> TEXTE À LIRE:
______
À quelques jours de la prépublication dans le Télégramme de « La princesse indienne », Patrice Pellerin travaillait encore à la mise en couleur de ses dernières planches. Sur le bureau, une réplique de l’arme de son personnage, le célèbre Yann de Kermeur. (Le Télégramme/Sophie Guillerm)

 

En 2015, on avait laissé son Épervier au Canada. Le héros de Patrice Pellerin revient ce jeudi dans le Télégramme qui publie, en avant-première, le 10e tome de sa saga dessinée, « La princesse indienne ».
Cela faisait cinq ans qu’on avait quitté Yann de Kermeur, surnommé l’Épervier, le héros corsaire imaginé par le dessinateur finistérien Patrice Pellerin. À quelques jours de la publication de « La Princesse indienne » en avant-première pour les lecteurs du Télégramme (l’album sort le 14 octobre), l’auteur nous a reçus chez lui en toute simplicité.

L’Épervier fait son grand retour dans Le Télégramme : cela sonne-t-il l’heure des vacances du dessinateur ?
Cinq ans ! Je n’ai jamais mis autant de temps entre deux tomes, mais c’est la fin d’un cycle et je travaille en même temps sur le suivant. Je ne sais pas comment je me débrouille : pour les couleurs, je suis toujours en retard, c’est une course contre la montre ! Donc pas de vacances pour moi cet été. Les dernières remontent à 2016, à Londres, mais je n’en ai pas forcément besoin : il me suffit d’aller voir ailleurs. Souvent, j’écris mes scénarios dans des trains, d’idées nées lors de déplacements professionnels, comme en Guyane, à l’occasion d’une expo là-bas. L’Épervier y est allé par la suite…

 

Sur la quatrième de couverture mise en page par son éditeur, on retrouve la mystérieuse princesse indienne Mali, celle qui donne son nom au 10e tome de la saga de l’Épervier. (Le Télégramme/Sophie Guillerm)
______
> SEGMENT DE DONNÉES:
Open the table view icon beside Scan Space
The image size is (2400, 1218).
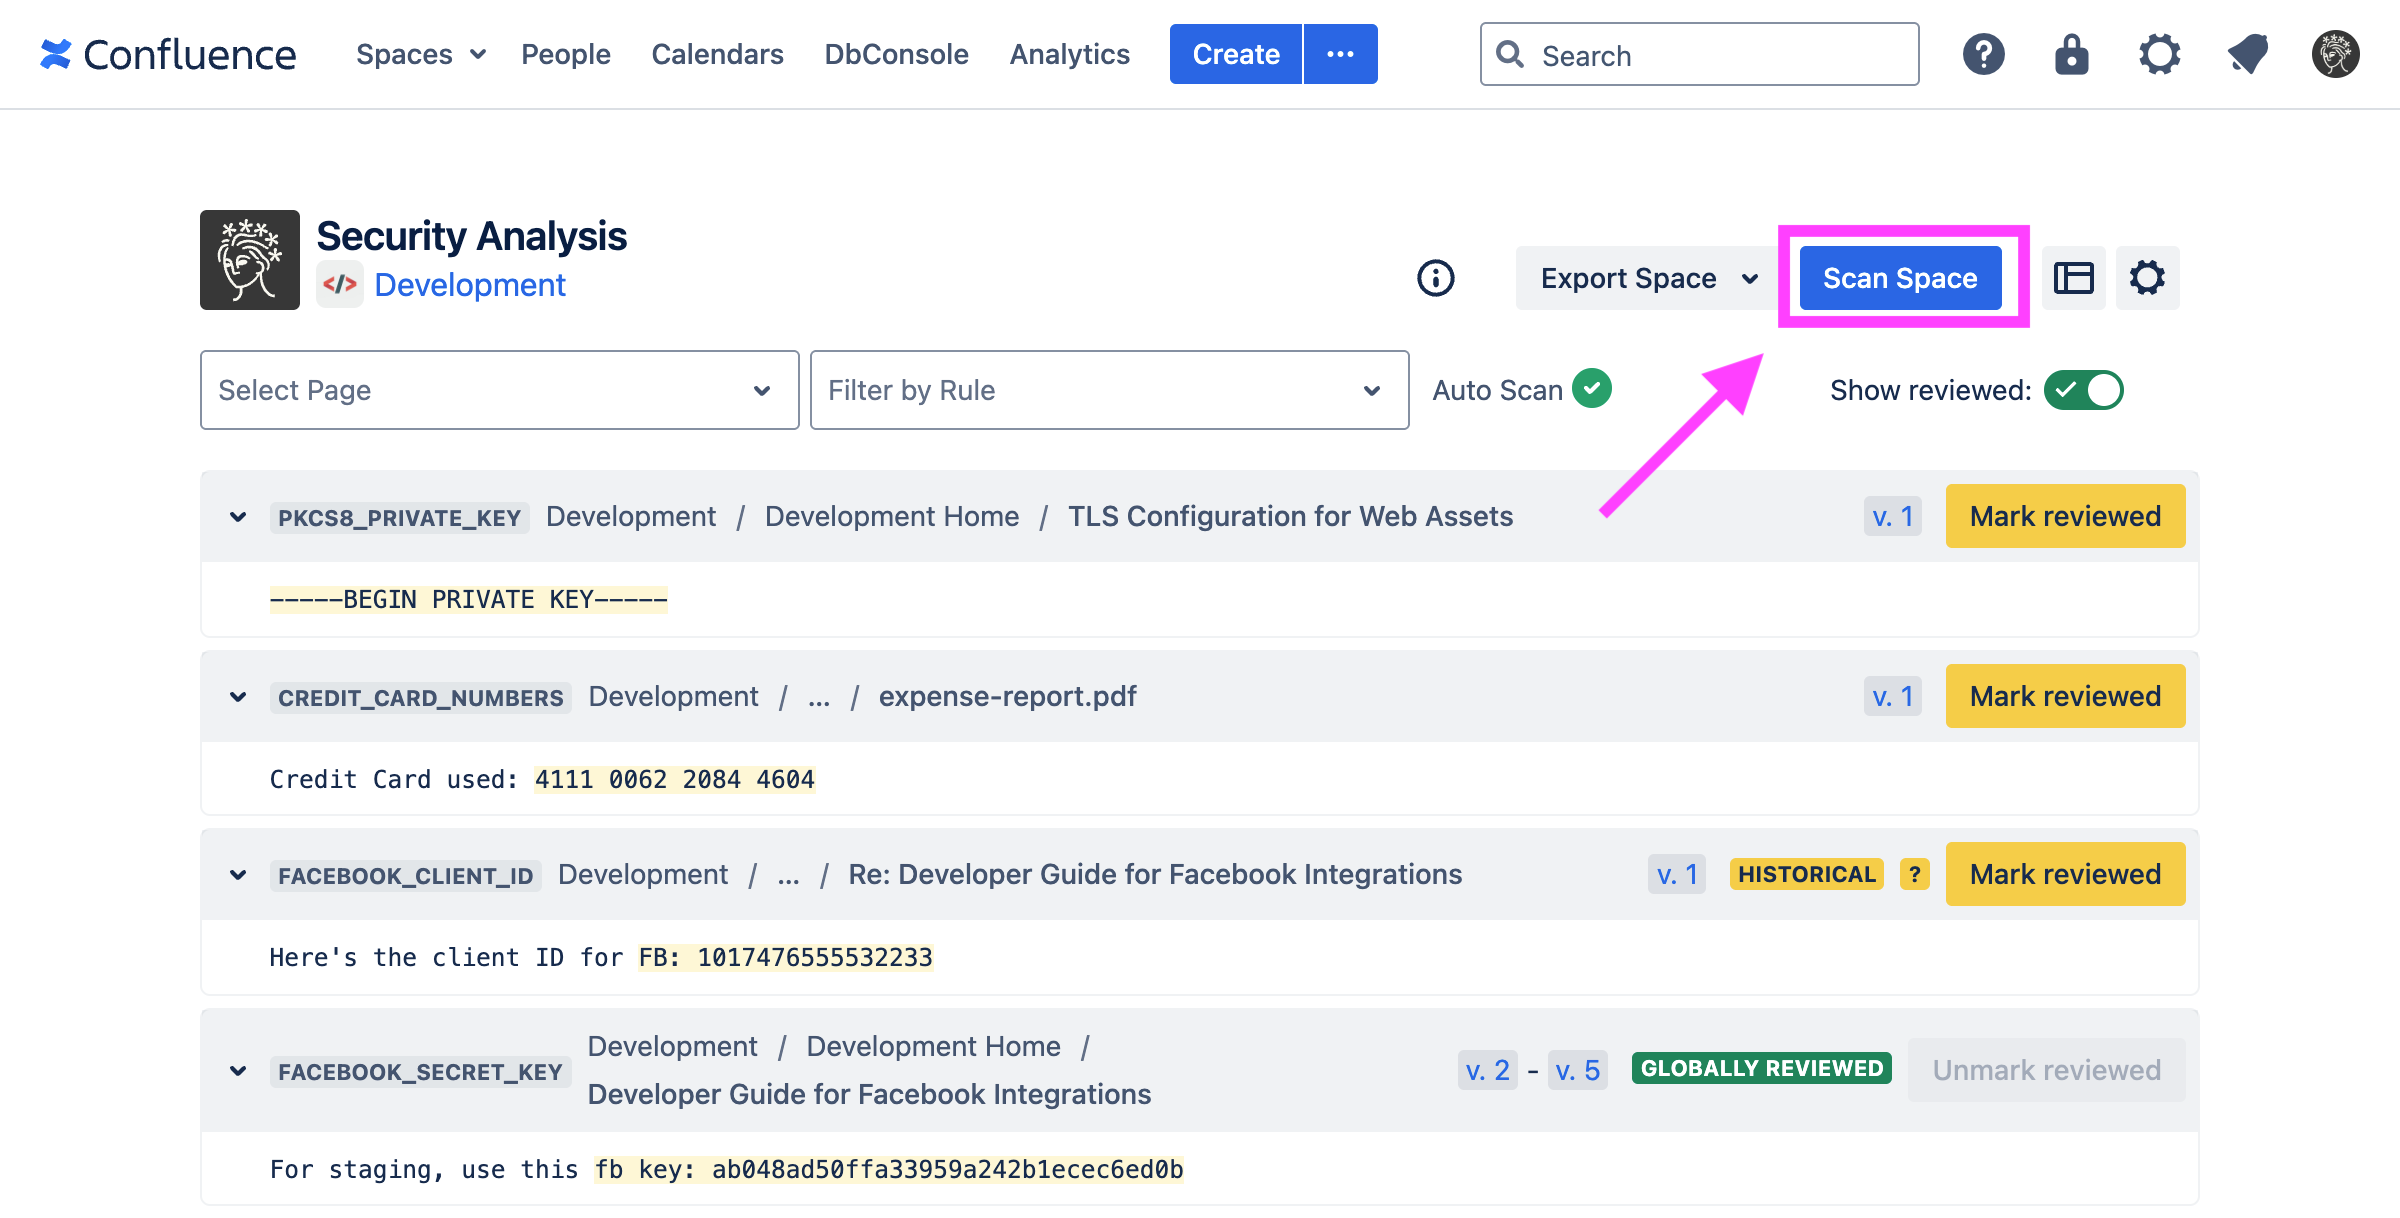(2073, 278)
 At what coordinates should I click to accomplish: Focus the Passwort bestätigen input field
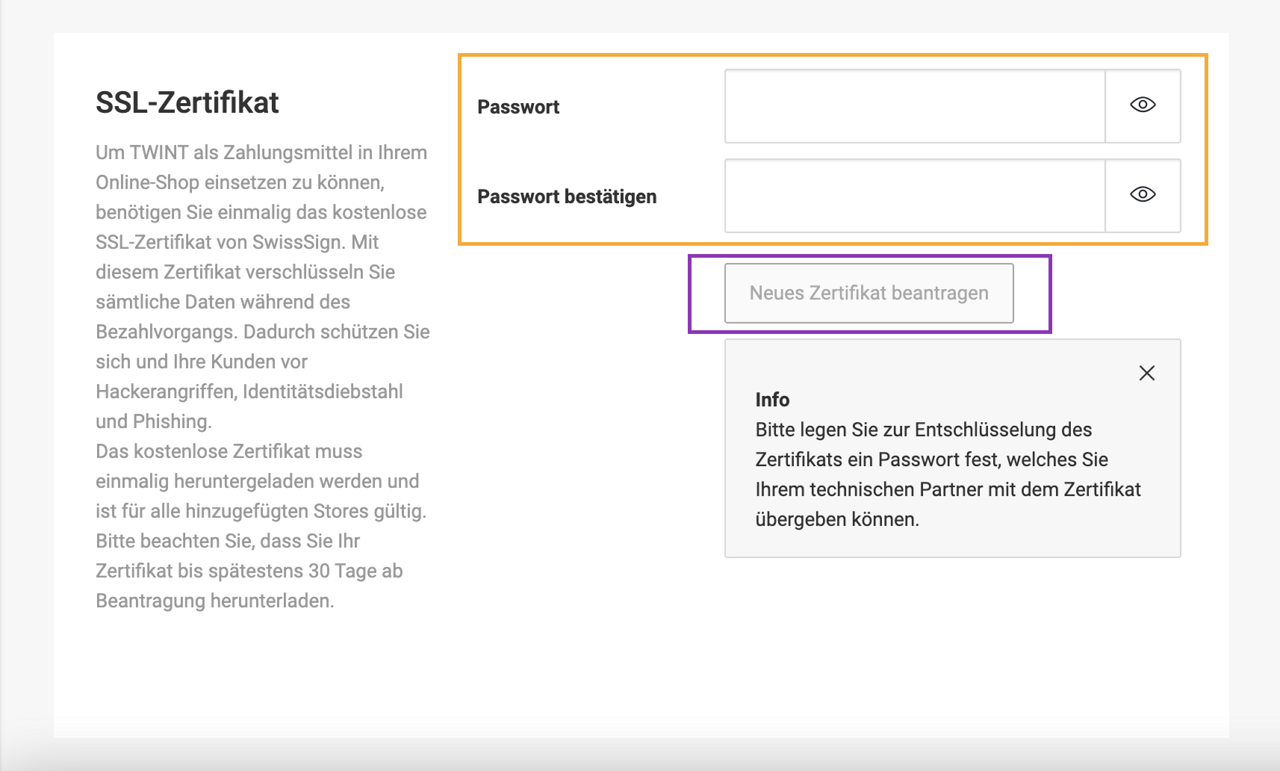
______
> EXERCICE ÉCRIT:
Reproduisez fidèlement le passage du texte qui commence aux mots « À quelques jours de la prépublication » et s'arrête après « Kermeur. (Le Télégramme/Sophie Guillerm) ». Le matériel n'a aucun lien avec le texte.

> RÉPONSE CI-DESSOUS:
À quelques jours de la prépublication dans le Télégramme de « La princesse indienne », Patrice Pellerin travaillait encore à la mise en couleur de ses dernières planches. Sur le bureau, une réplique de l’arme de son personnage, le célèbre Yann de Kermeur. (Le Télégramme/Sophie Guillerm)